[TASK OBJECTIVE]:
Reproduce the following material without any changes.

Extracted data entries

* * * * *

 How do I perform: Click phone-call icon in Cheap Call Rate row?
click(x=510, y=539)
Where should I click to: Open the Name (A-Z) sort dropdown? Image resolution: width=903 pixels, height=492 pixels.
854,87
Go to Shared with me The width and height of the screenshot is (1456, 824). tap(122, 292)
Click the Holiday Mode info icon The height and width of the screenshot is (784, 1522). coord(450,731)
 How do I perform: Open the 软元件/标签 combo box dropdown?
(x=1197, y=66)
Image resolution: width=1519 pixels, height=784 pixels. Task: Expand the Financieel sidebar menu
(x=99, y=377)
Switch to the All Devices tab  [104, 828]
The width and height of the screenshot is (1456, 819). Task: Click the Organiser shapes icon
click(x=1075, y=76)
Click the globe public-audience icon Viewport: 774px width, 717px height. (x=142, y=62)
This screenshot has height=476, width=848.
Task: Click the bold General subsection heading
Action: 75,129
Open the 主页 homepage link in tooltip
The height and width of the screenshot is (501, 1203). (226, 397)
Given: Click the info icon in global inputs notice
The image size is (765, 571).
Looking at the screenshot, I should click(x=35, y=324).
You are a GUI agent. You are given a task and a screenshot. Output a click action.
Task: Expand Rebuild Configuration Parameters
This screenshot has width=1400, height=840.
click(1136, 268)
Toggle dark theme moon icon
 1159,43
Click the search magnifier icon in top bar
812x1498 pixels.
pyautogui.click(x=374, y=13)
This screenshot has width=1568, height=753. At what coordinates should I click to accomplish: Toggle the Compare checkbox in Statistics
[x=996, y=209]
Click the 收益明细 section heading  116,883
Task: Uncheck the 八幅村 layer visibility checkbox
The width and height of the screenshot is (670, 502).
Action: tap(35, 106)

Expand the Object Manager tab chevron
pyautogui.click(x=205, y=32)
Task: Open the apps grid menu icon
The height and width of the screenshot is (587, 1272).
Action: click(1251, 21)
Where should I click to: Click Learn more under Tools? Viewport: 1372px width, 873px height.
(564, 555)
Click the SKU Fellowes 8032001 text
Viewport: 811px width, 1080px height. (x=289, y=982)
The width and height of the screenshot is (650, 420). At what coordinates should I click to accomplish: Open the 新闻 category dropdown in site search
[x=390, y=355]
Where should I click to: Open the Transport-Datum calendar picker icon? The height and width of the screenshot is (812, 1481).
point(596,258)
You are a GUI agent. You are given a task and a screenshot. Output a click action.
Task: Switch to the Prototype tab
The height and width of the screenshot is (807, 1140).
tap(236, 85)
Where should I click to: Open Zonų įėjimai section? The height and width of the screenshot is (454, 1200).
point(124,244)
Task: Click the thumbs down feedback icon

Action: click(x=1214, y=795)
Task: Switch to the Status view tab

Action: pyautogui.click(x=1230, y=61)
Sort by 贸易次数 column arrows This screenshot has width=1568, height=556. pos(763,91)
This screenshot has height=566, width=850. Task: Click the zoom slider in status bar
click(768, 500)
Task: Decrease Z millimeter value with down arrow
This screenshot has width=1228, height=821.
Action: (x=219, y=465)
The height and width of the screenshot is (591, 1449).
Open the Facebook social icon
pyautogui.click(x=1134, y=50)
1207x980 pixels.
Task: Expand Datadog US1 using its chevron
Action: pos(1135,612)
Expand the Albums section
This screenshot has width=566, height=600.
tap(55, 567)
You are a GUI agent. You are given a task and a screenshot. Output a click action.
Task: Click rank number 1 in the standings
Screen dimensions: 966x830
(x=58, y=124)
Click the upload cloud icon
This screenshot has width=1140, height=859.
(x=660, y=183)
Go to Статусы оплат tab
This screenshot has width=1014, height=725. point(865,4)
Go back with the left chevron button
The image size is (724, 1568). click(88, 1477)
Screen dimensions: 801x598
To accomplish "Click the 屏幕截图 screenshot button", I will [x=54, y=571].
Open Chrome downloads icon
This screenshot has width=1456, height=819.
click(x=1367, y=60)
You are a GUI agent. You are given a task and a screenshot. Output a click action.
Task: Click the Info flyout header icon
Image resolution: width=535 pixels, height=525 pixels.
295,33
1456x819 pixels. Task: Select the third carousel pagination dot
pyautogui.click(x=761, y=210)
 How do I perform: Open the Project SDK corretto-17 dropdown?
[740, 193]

* * * * *

[FULL ANSWER]:
 How do I perform: Click phone-call icon in Cheap Call Rate row?
click(x=510, y=539)
Where should I click to: Open the Name (A-Z) sort dropdown? Image resolution: width=903 pixels, height=492 pixels.
854,87
Go to Shared with me The width and height of the screenshot is (1456, 824). tap(122, 292)
Click the Holiday Mode info icon The height and width of the screenshot is (784, 1522). coord(450,731)
 How do I perform: Open the 软元件/标签 combo box dropdown?
(x=1197, y=66)
Image resolution: width=1519 pixels, height=784 pixels. Task: Expand the Financieel sidebar menu
(x=99, y=377)
Switch to the All Devices tab  [104, 828]
The width and height of the screenshot is (1456, 819). Task: Click the Organiser shapes icon
click(x=1075, y=76)
Click the globe public-audience icon Viewport: 774px width, 717px height. (x=142, y=62)
This screenshot has height=476, width=848.
Task: Click the bold General subsection heading
Action: 75,129
Open the 主页 homepage link in tooltip
The height and width of the screenshot is (501, 1203). (226, 397)
Given: Click the info icon in global inputs notice
The image size is (765, 571).
Looking at the screenshot, I should click(x=35, y=324).
You are a GUI agent. You are given a task and a screenshot. Output a click action.
Task: Expand Rebuild Configuration Parameters
This screenshot has width=1400, height=840.
click(1136, 268)
Toggle dark theme moon icon
 1159,43
Click the search magnifier icon in top bar
812x1498 pixels.
pyautogui.click(x=374, y=13)
This screenshot has width=1568, height=753. At what coordinates should I click to accomplish: Toggle the Compare checkbox in Statistics
[x=996, y=209]
Click the 收益明细 section heading  116,883
Task: Uncheck the 八幅村 layer visibility checkbox
The width and height of the screenshot is (670, 502).
Action: tap(35, 106)

Expand the Object Manager tab chevron
pyautogui.click(x=205, y=32)
Task: Open the apps grid menu icon
The height and width of the screenshot is (587, 1272).
Action: click(1251, 21)
Where should I click to: Click Learn more under Tools? Viewport: 1372px width, 873px height.
(564, 555)
Click the SKU Fellowes 8032001 text
Viewport: 811px width, 1080px height. (x=289, y=982)
The width and height of the screenshot is (650, 420). At what coordinates should I click to accomplish: Open the 新闻 category dropdown in site search
[x=390, y=355]
Where should I click to: Open the Transport-Datum calendar picker icon? The height and width of the screenshot is (812, 1481).
point(596,258)
You are a GUI agent. You are given a task and a screenshot. Output a click action.
Task: Switch to the Prototype tab
The height and width of the screenshot is (807, 1140).
tap(236, 85)
Where should I click to: Open Zonų įėjimai section? The height and width of the screenshot is (454, 1200).
point(124,244)
Task: Click the thumbs down feedback icon

Action: click(x=1214, y=795)
Task: Switch to the Status view tab

Action: pyautogui.click(x=1230, y=61)
Sort by 贸易次数 column arrows This screenshot has width=1568, height=556. pos(763,91)
This screenshot has height=566, width=850. Task: Click the zoom slider in status bar
click(768, 500)
Task: Decrease Z millimeter value with down arrow
This screenshot has width=1228, height=821.
Action: (x=219, y=465)
The height and width of the screenshot is (591, 1449).
Open the Facebook social icon
pyautogui.click(x=1134, y=50)
1207x980 pixels.
Task: Expand Datadog US1 using its chevron
Action: pos(1135,612)
Expand the Albums section
This screenshot has width=566, height=600.
tap(55, 567)
You are a GUI agent. You are given a task and a screenshot. Output a click action.
Task: Click rank number 1 in the standings
Screen dimensions: 966x830
(x=58, y=124)
Click the upload cloud icon
This screenshot has width=1140, height=859.
(x=660, y=183)
Go to Статусы оплат tab
This screenshot has width=1014, height=725. point(865,4)
Go back with the left chevron button
The image size is (724, 1568). click(88, 1477)
Screen dimensions: 801x598
To accomplish "Click the 屏幕截图 screenshot button", I will [x=54, y=571].
Open Chrome downloads icon
This screenshot has width=1456, height=819.
click(x=1367, y=60)
You are a GUI agent. You are given a task and a screenshot. Output a click action.
Task: Click the Info flyout header icon
Image resolution: width=535 pixels, height=525 pixels.
295,33
1456x819 pixels. Task: Select the third carousel pagination dot
pyautogui.click(x=761, y=210)
 How do I perform: Open the Project SDK corretto-17 dropdown?
[740, 193]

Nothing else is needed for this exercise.